The story of Maria and Hannah (not their real names) was widely reported by the paper a few months ago, when delays spanning over four years resulted in the little girl’s case being thrown out of court. The reason given by the Attorney-general’s office was that so much time had lapsed, the child was no longer a reliable witness.
To add insult to injury, Maria has herself been in court for months to defend herself against contempt charges, filed by the father for not allowing him to see his daughter.
Maria said her daughter refused to see her dad – to the point of despair – and there was no way she was going to force her to do otherwise.

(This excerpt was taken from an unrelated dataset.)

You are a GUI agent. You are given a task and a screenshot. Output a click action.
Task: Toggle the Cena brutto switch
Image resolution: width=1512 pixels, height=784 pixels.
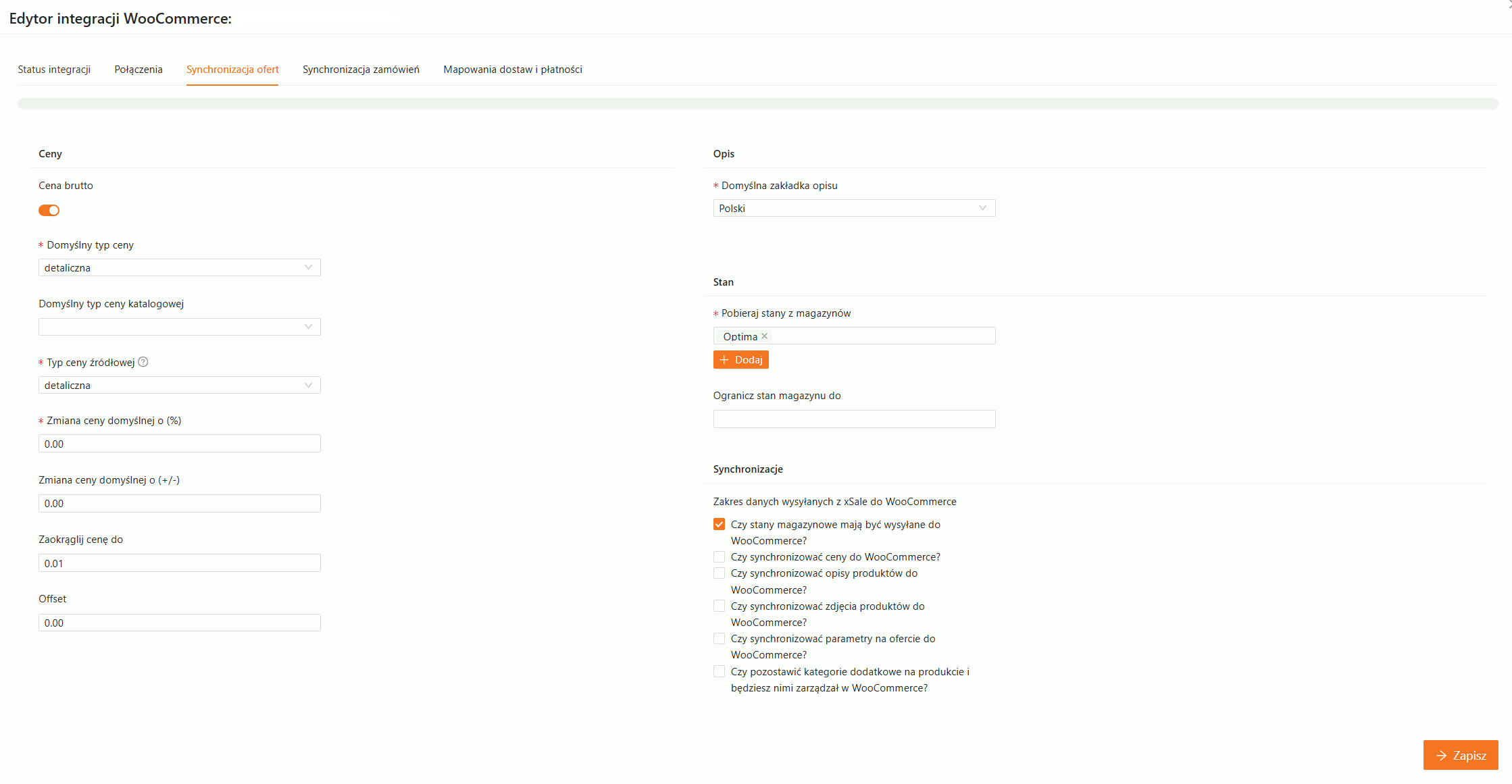click(49, 211)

Now she has been found guilty of two out of 11 contempt charges and ordered to pay a €1,000 fine.
“There was no imprisonment due to detrimental effects on child,” Maria explained yesterday.
“The mitigation put forward by us was rejected by the court regarding specific circumstances, such as the state doctors’ medical examination [dated February 20, 2004] being in the mother’s favour as mitigating factor – any mother would be in a very bad psychological state and would have reacted or acted worse in many instances,” she added.
Now Maria is finding it hard to pay the fine, which must be settled within a month. “a request to pay monthly by my lawyer was dismissed, despite the fact I am a single mother, lost my job due to attending court three to four days a week , receive only £75 maintenance from the father and in addition had expenses for a therapist to treat [Hannah] weekly.”
Maria told the court that nothing had changed and Hannah still refuses to see her father.
“We need practical help in our situation,” she explained. “Ours is not a normal access situation created by a divorce. I will visit Social Services and take advice, perhaps if a social worker could be present at our house to listen to [Hannah] and see her behaviour?”
She added, “I could call the police, but they inform me they do not become involved in family matters, and I do not want [Hannah] disturbed any more than necessary.
“[Child Commissioner] Mrs Koursoumba surely could intervene in our situation, listen, and enforce [Hannah’s] Child Rights.”
Contacted by the Cyprus Mail last week, Leda Koursoumba said she was trying as best she could to deal with all the cases she has been assigned. However, she is still awaiting the state to appoint staff for her office, which she is currently having to handle with just one other officer.